Tinatin Ninua, Programme Coordinator for political corruption at Transparency International, writes on the need for more transparency in reporting of political party finances in Croatia.
A recently published report on the Western Balkans calls for effective oversight of political party funding that needs to be addressed both by public institutions and civil society. While political parties tend to mobilise significant amounts of money for elections, looking at their financial transactions during regular activities can be very insightful since parties often tend to start campaigning long before the official campaign period commences. The question is whether the election funds mobilised and spent outside of the official campaign period are properly reported and accounted for in a transparent and timely manner.

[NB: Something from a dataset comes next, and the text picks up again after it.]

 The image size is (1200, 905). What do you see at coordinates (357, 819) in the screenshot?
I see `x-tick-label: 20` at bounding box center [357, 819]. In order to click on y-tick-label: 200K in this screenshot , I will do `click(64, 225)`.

The example of the Croatian election held last Sunday illustrates why this is important. The official election campaign period in Croatia started on November 17 although by that time most of the contestants in the race had already put up their billboards and engaged in other forms of active voter outreach. Ten days before the election watchdog groups Transparency International Croatia and GONG had said that two of the biggest political groups in the race had been reporting less than what they have spent, according to the independent estimates. Two groups monitored the amount of media space used for election advertising and calculated their value according to the publicly available price lists.

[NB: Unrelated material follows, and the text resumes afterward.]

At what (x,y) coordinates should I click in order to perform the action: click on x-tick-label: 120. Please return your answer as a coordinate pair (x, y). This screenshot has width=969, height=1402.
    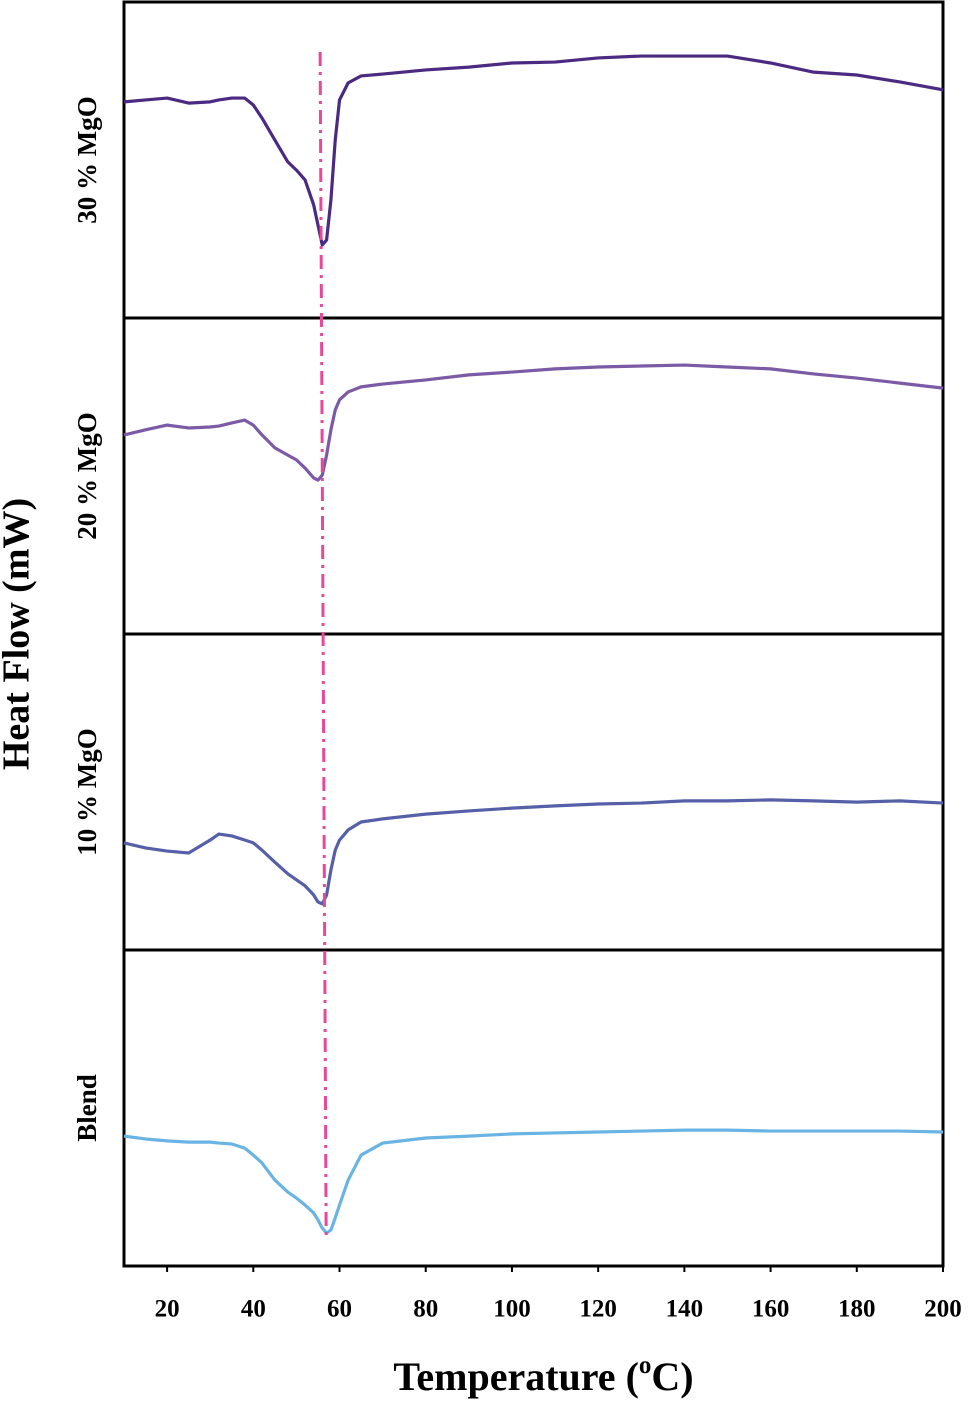
    Looking at the image, I should click on (598, 1310).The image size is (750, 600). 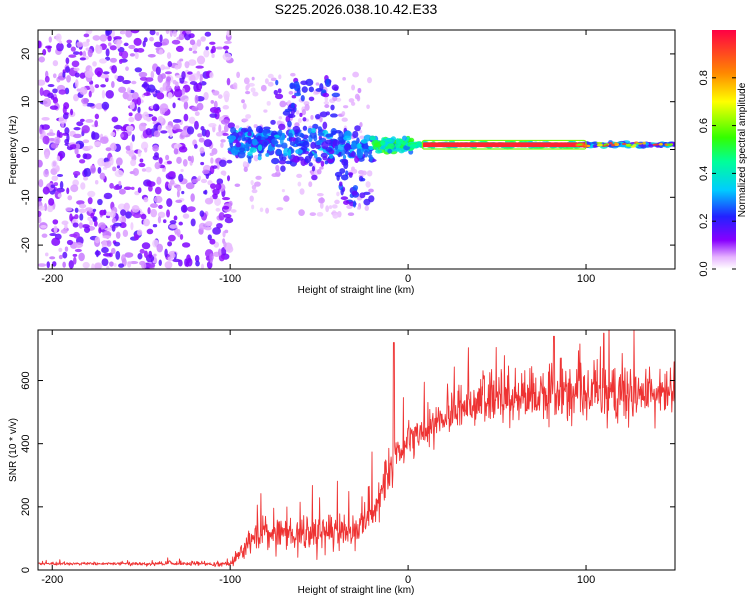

Observers agree that this election represented the first real test for the application of the new law, the Political Activity and Election Campaign Financing Act which was passed earlier this year and has introduced stricter provisions on reporting and disclosure requirements for parties.

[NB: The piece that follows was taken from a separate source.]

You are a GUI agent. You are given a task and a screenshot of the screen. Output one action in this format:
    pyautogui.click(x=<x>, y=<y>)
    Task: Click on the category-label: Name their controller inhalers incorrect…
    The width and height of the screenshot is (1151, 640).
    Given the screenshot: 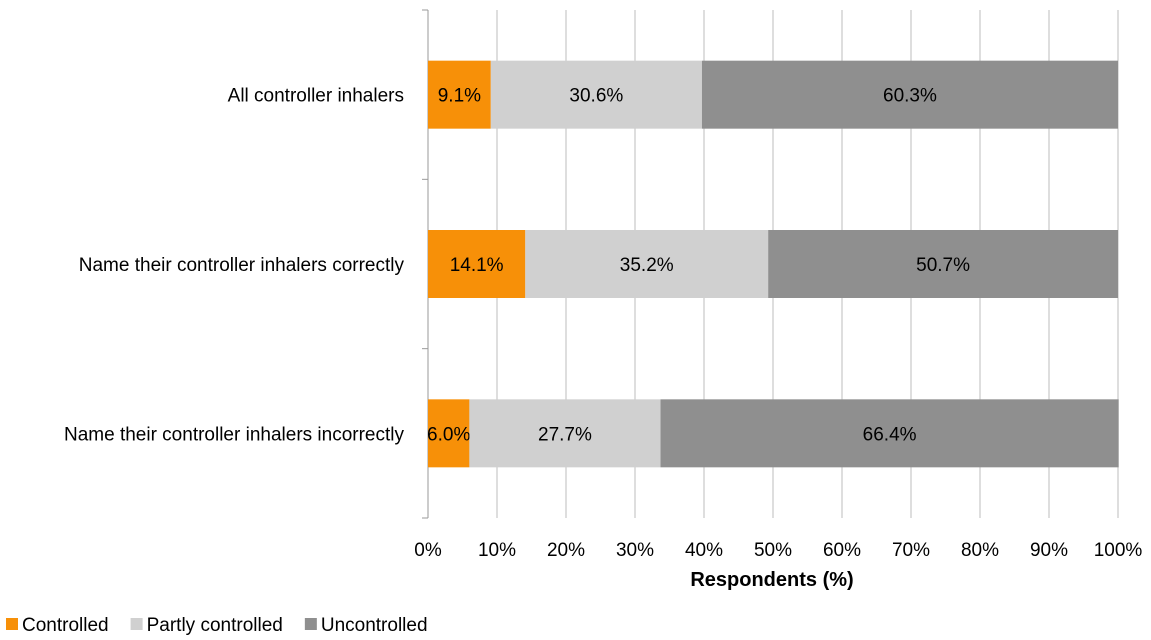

As indicated by the findings of the report on transparency in funding of Political Parties in Croatia launched in Zagreb two weeks ago the reliability of official party reports in the past has scored quite low, suggesting that it is not always possible to obtain an accurate idea of financing from official records of political parties. Reports which have to be filed to the Central Election Commission after the election will demonstrate how parties comply to the new requirements. It will also show to what extent the oversight will be exercised, particularly when it comes to identifying the breaching of rules and sanctioning the violations.
However, for the oversight to work it needs to make sure that parties are properly reporting on all funds raised and expenses undertaken. For that purpose there needs to be a clear distinction between regular financing of parties and funding of election campaigns. The Central Election Commission has stated that all expenditure related to elections has to be reported irrespective of the timing of transactions falling in the campaign period. In other words, parties have to report how much money they have paid for placing ads, holding meetings and purchasing services for printing election related material even before the official campaign period kicked off .
However, for the Central Election Commission to know whether parties are in fact reporting on all their election related expenses they will need to see that annual reports of parties do not contain any expenditure that could be related to elections. And this is where the loophole of the current system lies. The expenditure part of the annual reports of parties are not detailed enough to allow that kind of analysis and comparison.
As part of its recommendations of the report, Transparency International Croatia is calling for making expenditure section of the annual financial reports sufficiently detailed. This would allow the identification of vendors and transaction times. That would help the oversight agencies to detect any possible violations and identify to what extent parties have procured services for election purposes outside of the election periods. Such details could help to bring teeth to the new law and make it a real instrument of effective oversight in the hands of the supervising institutions and greater public.